IAN McEwan has often been hailed as sitting among Britain’s greatest living writers. When it comes to film adaptations, he usually takes on the task of translating his own pages to screen. Recent examples include the BBC’s A Child in Time and 2007’s Oscar-winning Atonement, whilst this week sees the release of On Chesil Beach.

A story of social backgrounds and sexual experience, On Chesil Beach is a novella set in the 1960s, with the action unfolding during a honeymoon at the titular Dorset attraction. Saoirse Ronan plays Florence Ponting, fresh from her acclaimed role in Greta Gerwig’s Lady Bird, whilst rising star Billy Howle is her beau as Edward Mayhew. The film is the feature debut of theatre stalwart Dominic Cooke and screened to general positivity at last year’s Toronto Film Festival.

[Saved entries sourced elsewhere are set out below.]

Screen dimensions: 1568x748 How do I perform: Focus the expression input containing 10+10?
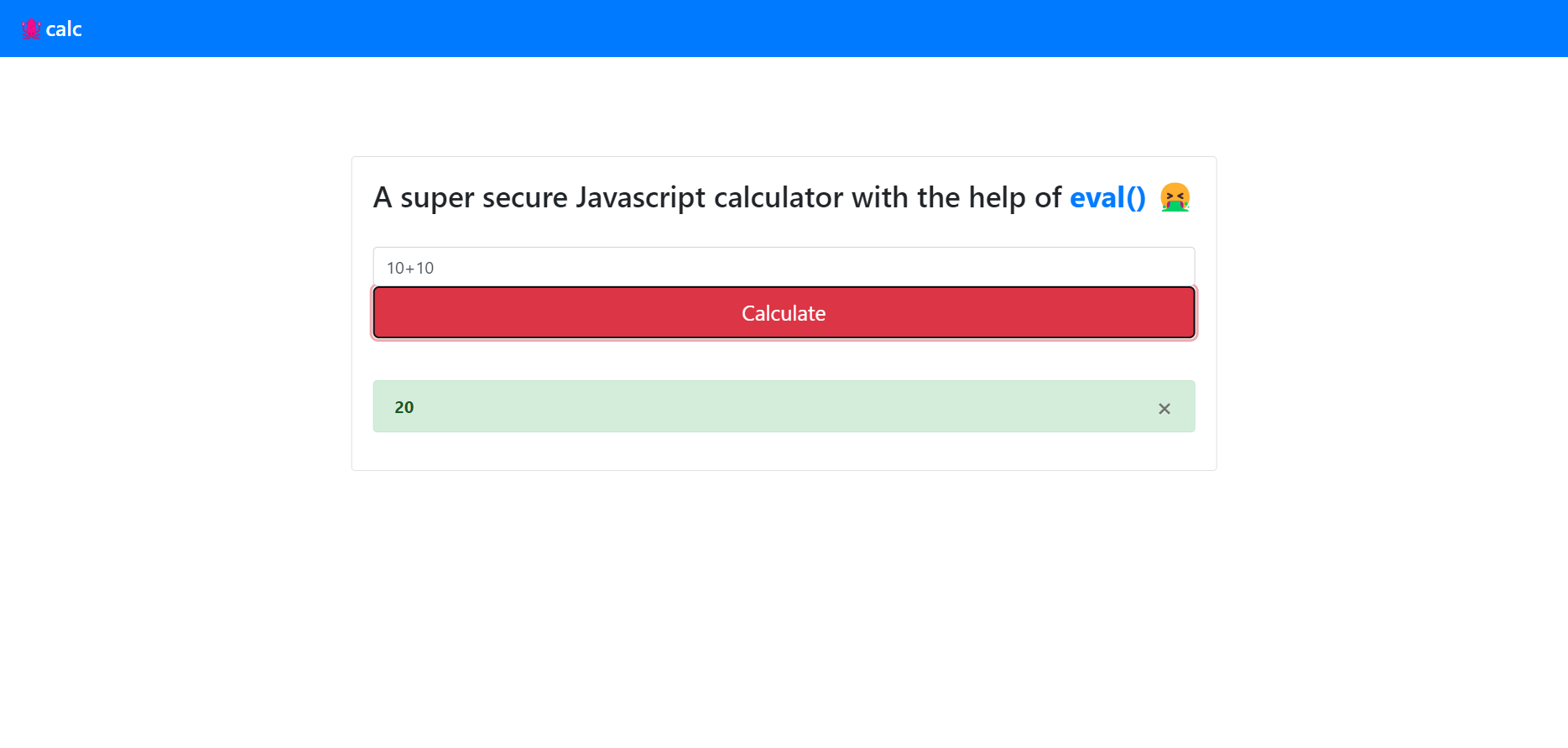pyautogui.click(x=784, y=268)
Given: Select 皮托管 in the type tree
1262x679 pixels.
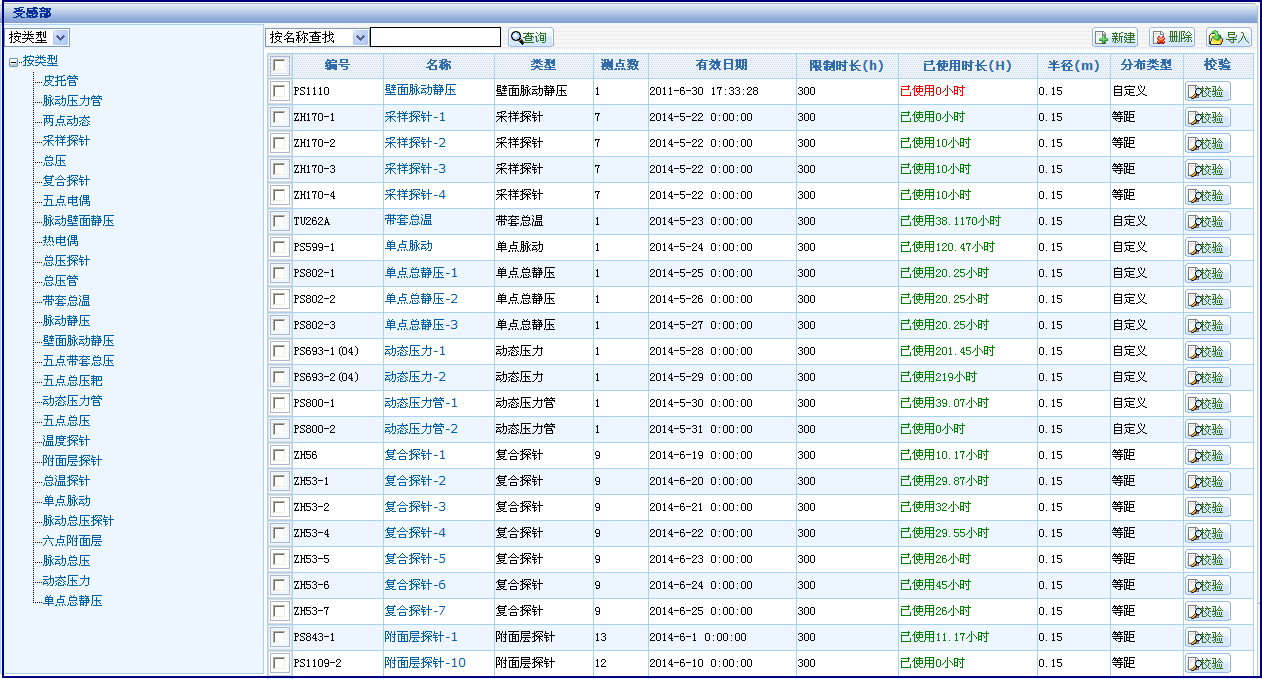Looking at the screenshot, I should 60,81.
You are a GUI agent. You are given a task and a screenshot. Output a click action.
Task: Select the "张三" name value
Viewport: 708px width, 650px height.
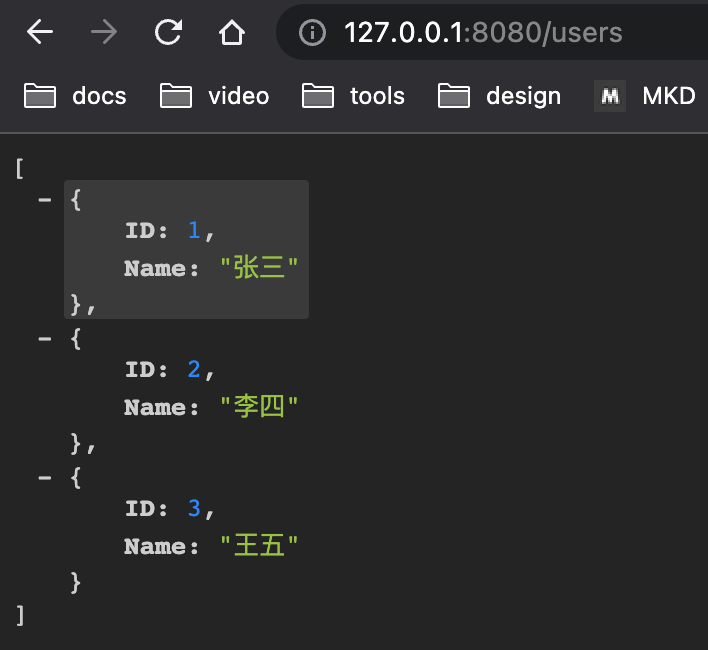(259, 267)
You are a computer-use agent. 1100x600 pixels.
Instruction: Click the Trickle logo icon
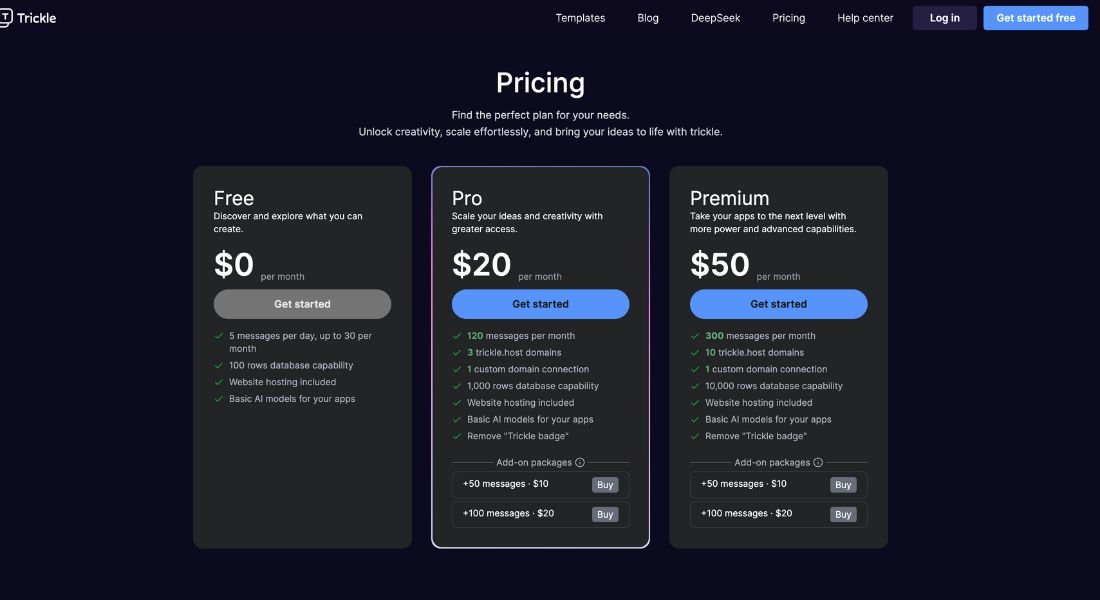click(x=5, y=18)
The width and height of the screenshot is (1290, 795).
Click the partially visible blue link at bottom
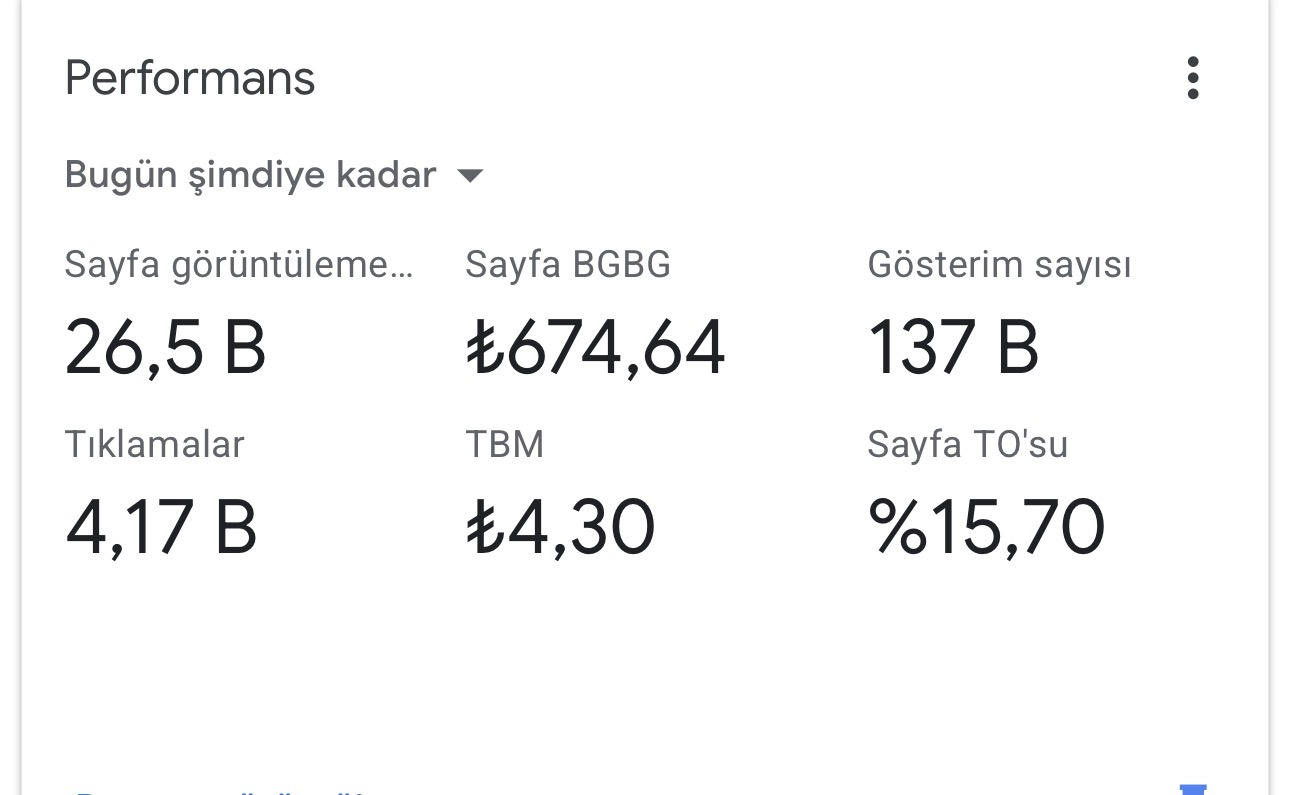point(220,791)
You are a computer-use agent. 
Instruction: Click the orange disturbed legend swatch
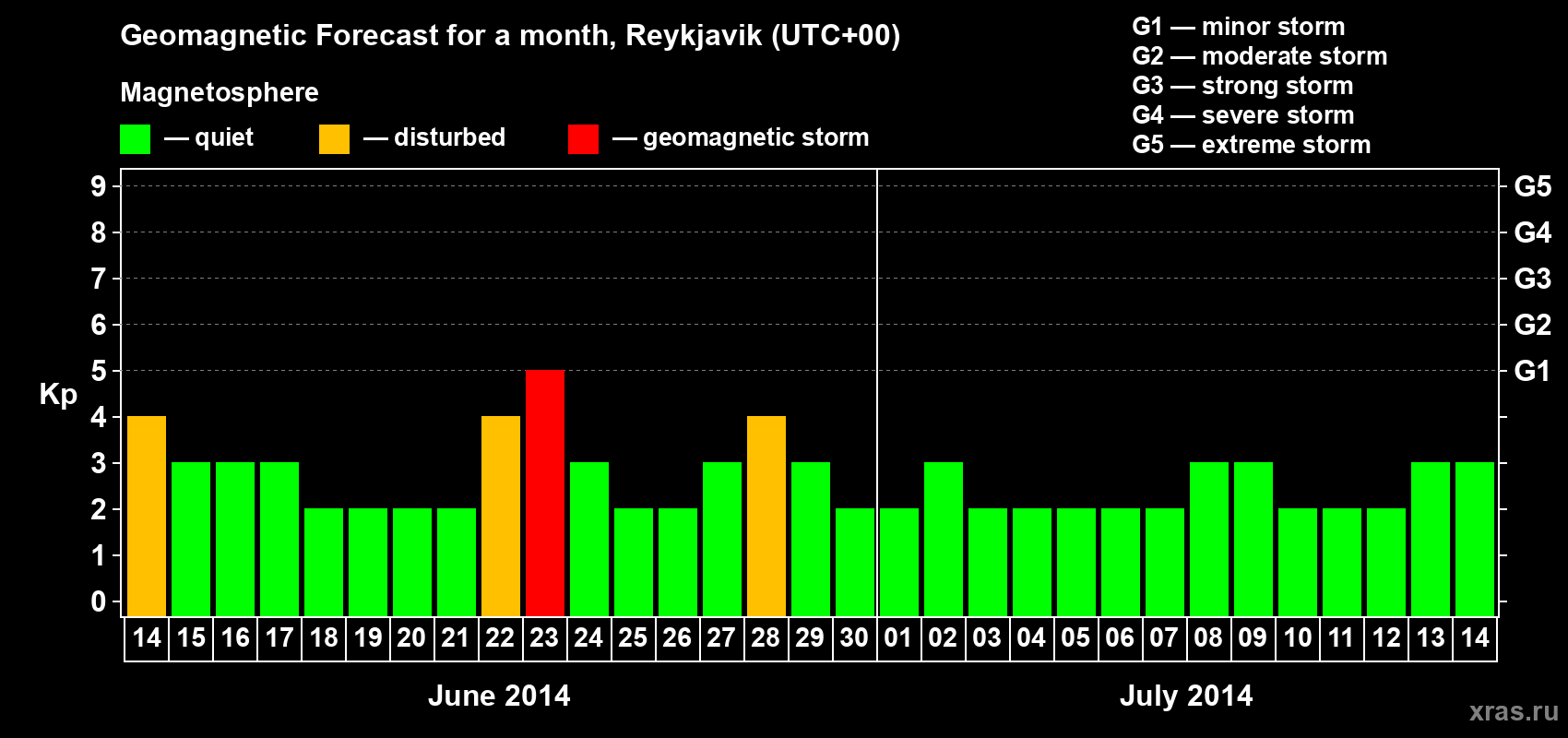[334, 139]
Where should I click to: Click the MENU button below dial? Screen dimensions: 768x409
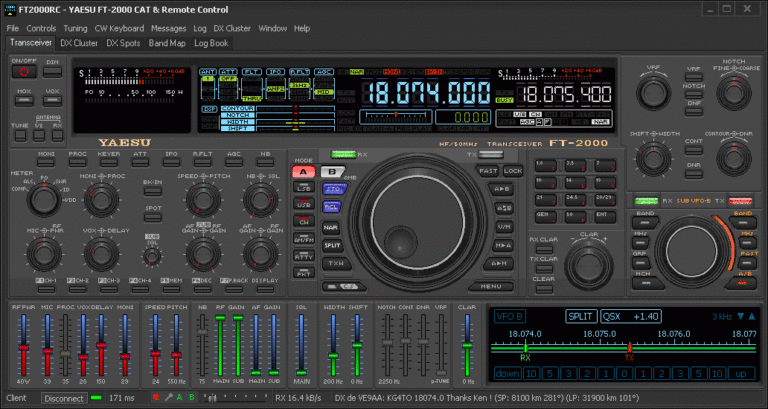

What is most remarkable about On Chesil Beach is the ways in which McEwan has deviated from his own source. So often are adaptations criticised for being unfaithful that this decision marks McEwan as a writer who understands that books and films are different media and demand different treatments. That said, the film On Chesil Beach remains constrained by the book’s use of flashbacks and forwards. It is tender, tortured and touching but not entirely a success.

Deadpool 2, out since Tuesday, should repeat the success of its smutty predecessor. Ryan Reynolds once again plays Wade Wilson, the dishonourably discharged special operative who gained superhuman self-curing abilities from brutal experimentation in asphyxiation. Those who saw the first film - which became a smash hit in 2016 - will remember it for its intelligent, fourth-wall breaking humour and refusal to take the genre seriously. Deadpool 2 is the perfect antidote for those left worse for wear by Avengers: Infinity War.

Oddly, Josh Brolin joins the action as Deadpool’s new nemesis Cable, just two weeks after playing Infinity War baddie Thanos. Both roles render the actor unrecognisable beneath CGI and rely on his terrific on-screen presence for the visceral effect. In Deadpool 2, he is a time-travelling cybernetic mutant soldier on the hunt of Julian Dennison’s young mutant Russell.

Whilst this is an off-shoot of the X-Men franchise, the film’s director – David Leitch – has compared the relationship of Cable and Deadpool to that of Nick Nolte and Eddie Murphy in 48 Hrs. Just another way in which Deadpool breaks convention.